• Description of the task
Write out each line of the items below as a JSON list of strings, one string per line and no blank lines, covering every item. Leave the pictures out.

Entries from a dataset
***
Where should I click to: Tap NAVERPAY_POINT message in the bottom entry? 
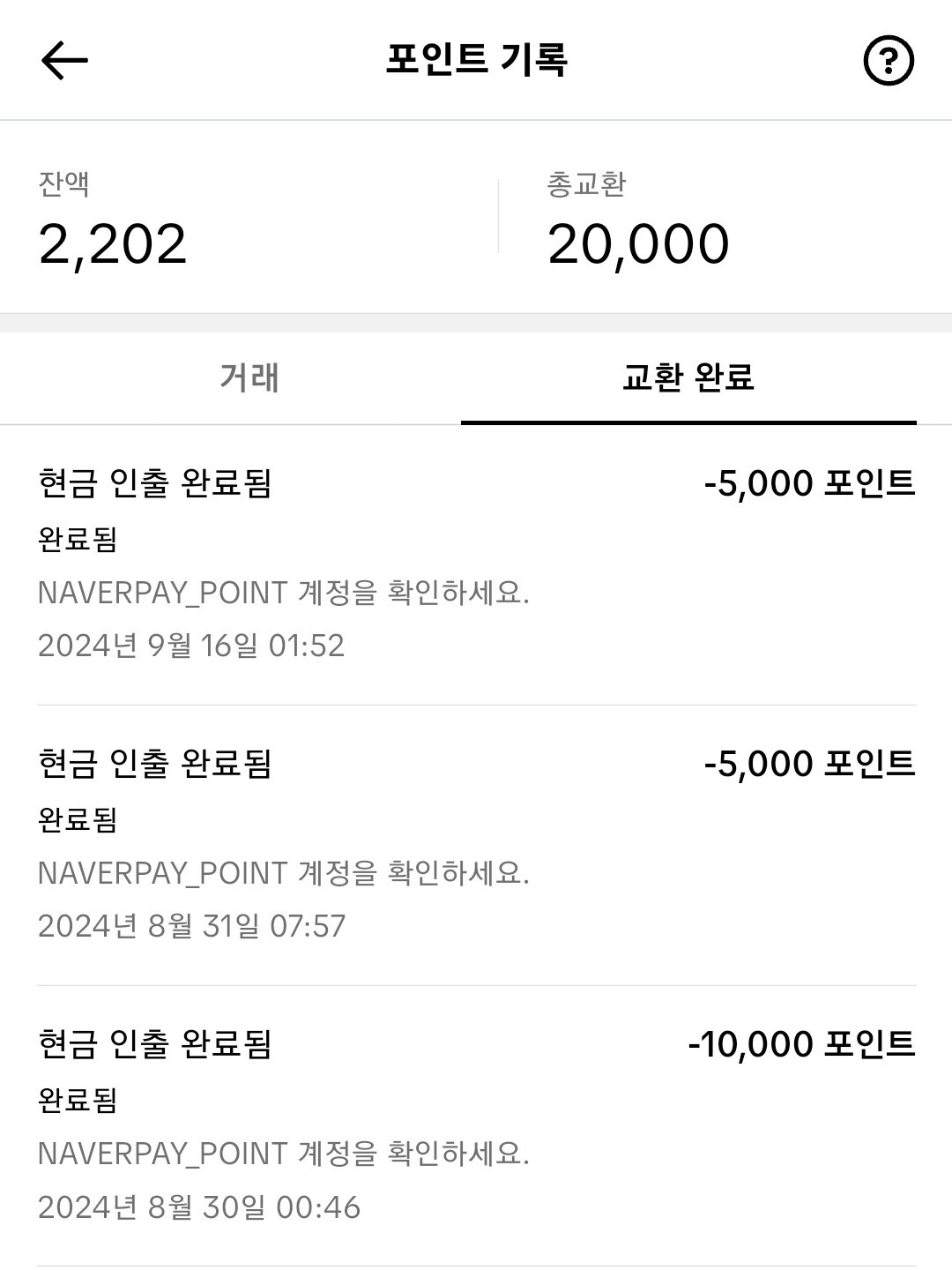283,1154
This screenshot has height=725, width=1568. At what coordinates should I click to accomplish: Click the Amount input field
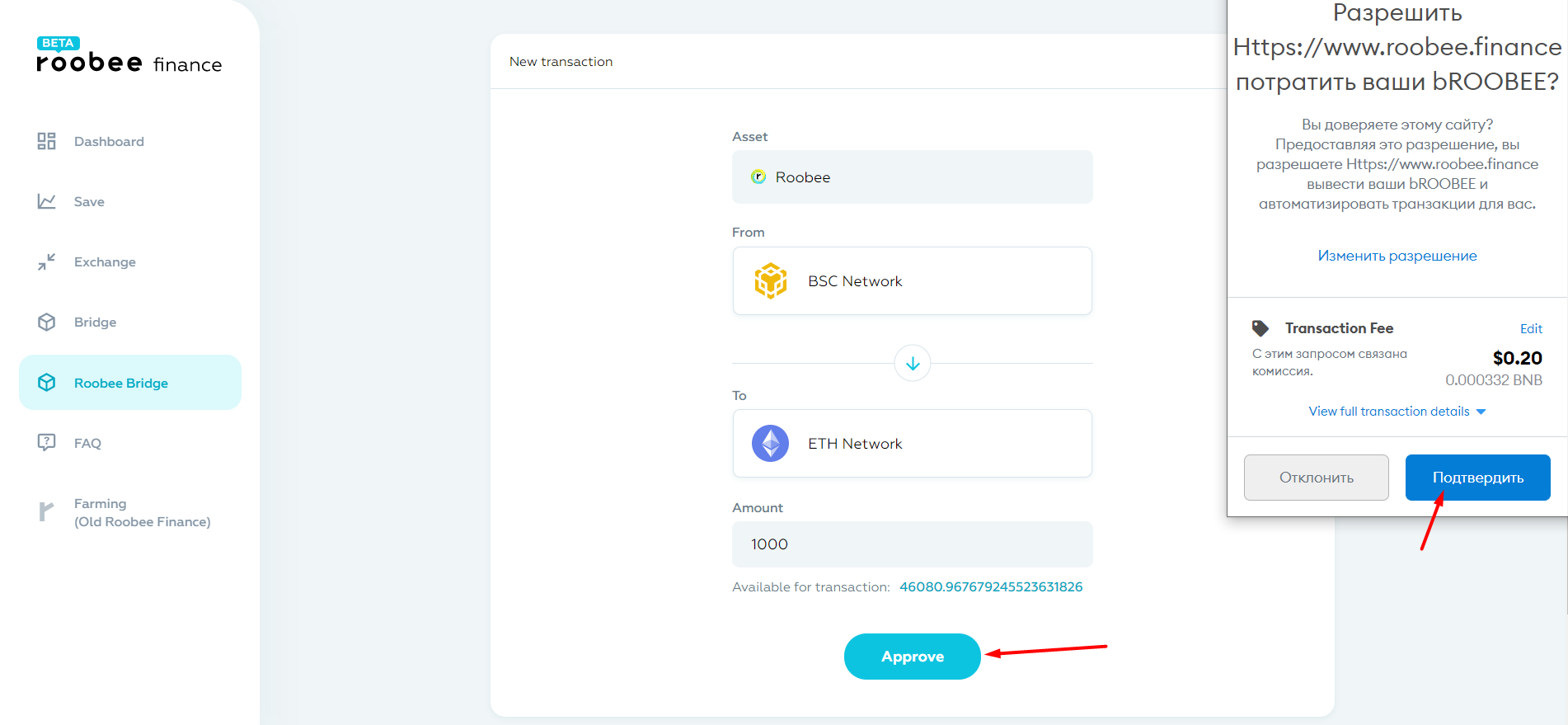(x=913, y=544)
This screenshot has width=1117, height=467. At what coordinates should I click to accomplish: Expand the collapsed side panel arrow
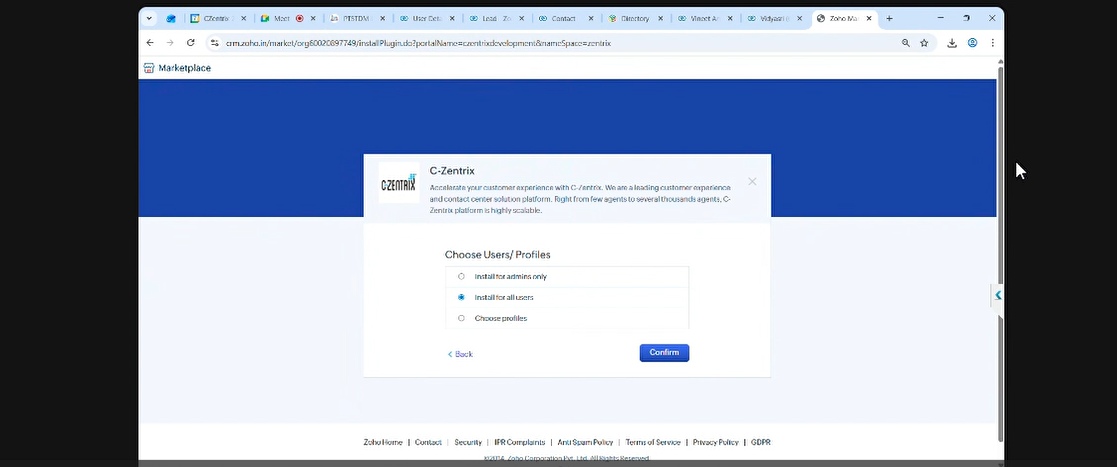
***
• Task answer
[
  "Where should I click to: Tap NAVERPAY_POINT message in the bottom entry? ",
  "283,1154",
  "This screenshot has height=725, width=1568. At what coordinates should I click to accomplish: Click the Amount input field",
  "(x=913, y=544)",
  "This screenshot has width=1117, height=467. At what coordinates should I click to accomplish: Expand the collapsed side panel arrow"
]